Running toward the truck, he saw flames in the engine and knew the rest of the vehicle was going to catch fire. He couldn’t get the first door open. When running to the other side, the engine exploded, he recalled.
He did get the other door open and started working to remove the two victims.
Perez provided details of his story and his thoughts at the time during a special ceremony Monday at the Gilroy-Hollister California Highway Patrol office.
According to the CHP, the incident involved the Mercedes and Ford truck along with a 2012 Scion. The driver and passenger in the truck sustained major injuries to their lower extremities and had been incapacitated, but CHP Commander Scott Parker with the local office reported they are both doing well now.
Shortly after Perez and Flores removed the victims, the passenger compartment of the pickup became fully engulfed in flames.
The CHP honored Perez with the Medal of Distinction. Perez and another man, Vidal Flores, were passing motorists and worked together on the fatal accident scene to save two residents who had been trapped in the truck. Flores is from out of the area and will receive a similar distinction at a later date, according to the CHP.
Parker spoke at the ceremony and noted the rarity of the honor, how in his 20 years working in the area the office had never handed out the Medal of Distinction.
Perez attended with his family, including wife Marie and two boys. Perez, a corporate jet pilot raised by farmworkers in Salinas, received honors from State Sen.
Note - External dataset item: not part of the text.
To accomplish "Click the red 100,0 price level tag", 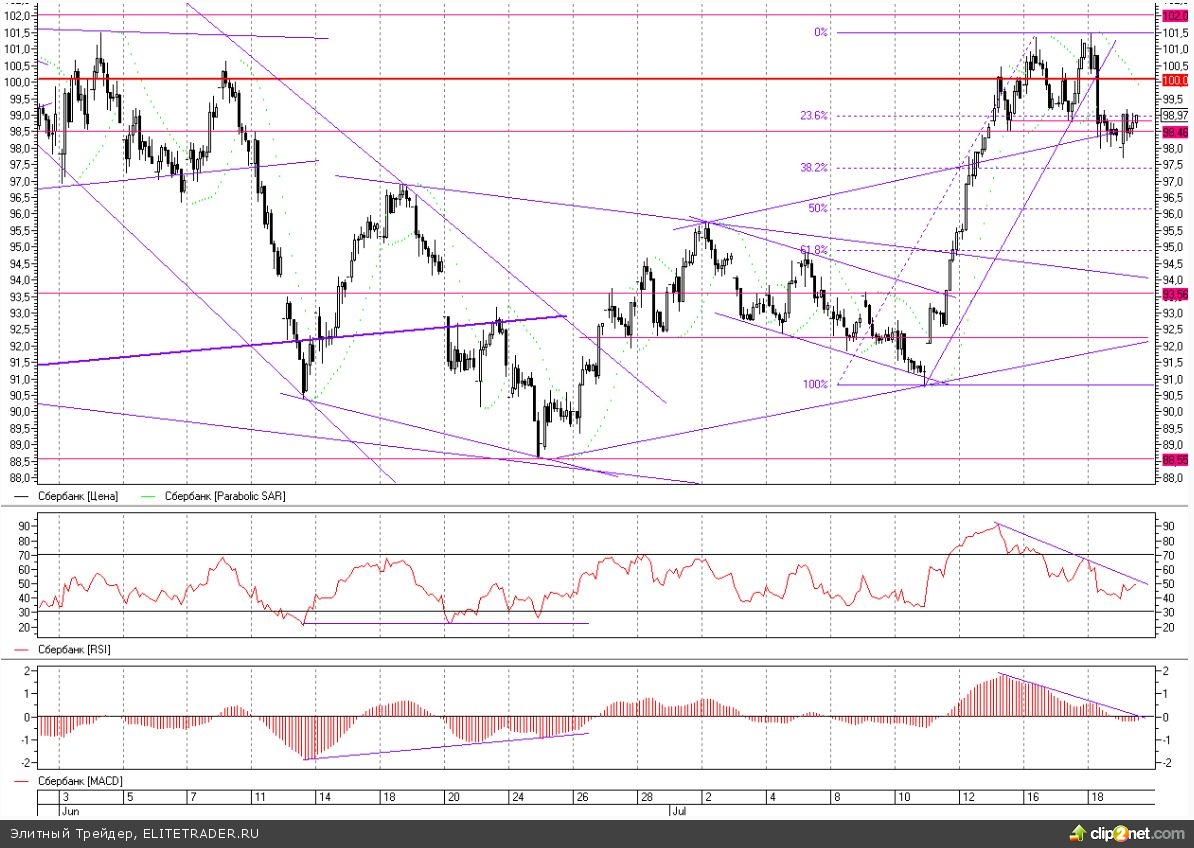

Bill Monning’s office and Assemblywoman Anna Caballero’s office during the ceremony as well.
Before Perez retold the story at the gathering, Parker read from what he called a “Superior Effort Act Citation.”
Parker recalled how Perez immediately stopped at the scene of the traffic collision, observed the trapped passengers—with one slumped over the steering wheel—and worked with Flores to pull them to safety.
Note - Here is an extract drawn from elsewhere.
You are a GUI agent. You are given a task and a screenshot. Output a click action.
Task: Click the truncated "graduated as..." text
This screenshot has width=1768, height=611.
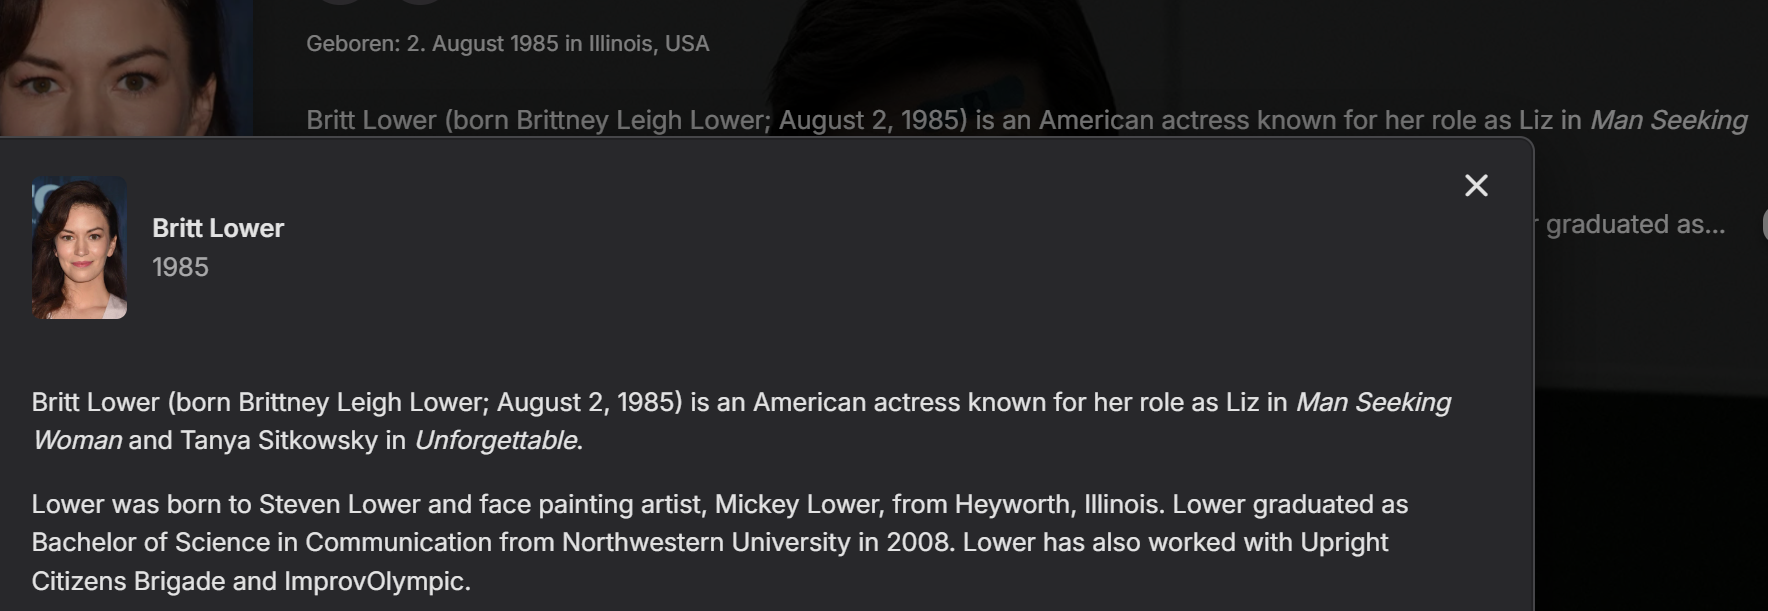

“Absent your selfless actions, the occupants trapped inside the burning Ford would not have survived,” Parker said. “You are commended for your heroic actions, which saved the lives of two motorists. On behalf of the California Highway Patrol and the two people you saved, thank you very much for your brave and selfless actions.”
Perez, who graduated from San Jose State and has lived in the region his whole life, told reporters he was just hoping he’d have enough time to get the passengers out.
“They were not going to get out on their own,” he said.
He said it was a huge mess on the scene with debris everywhere. He was also there to comfort the mother whose daughter died in the accident.
“We were talking to her the whole time before the paramedics came and the CHP officers came,” he said. “We were just trying to keep them calm.”
As for his own family background, he mentioned having seven siblings.
“My parents were field workers. They worked hard so that we could get ahead,” he said, noting how most of his siblings went to college and became professionals. “They instilled in us hard work and helping others.”
He has not had contact with the two people he helped to save, but Parker pointed out those residents of the Los Banos area are doing well.
Perez’s own wife beamed with pride through the ceremony while taking video on her phone for the family’s keepsake.
“The fire starting in the engine, that was definitely a huge concern when I heard that,” she said. “So I’m extremely thankful that he was OK and that he was able to save those two people from that truck. It’s just unfortunate that there was a fatality at the scene, but it could’ve been worse.”
The honoree said he was thankful for the recognition from the CHP.
“Well, I appreciate it,” he said. “It’s a very nice gesture.”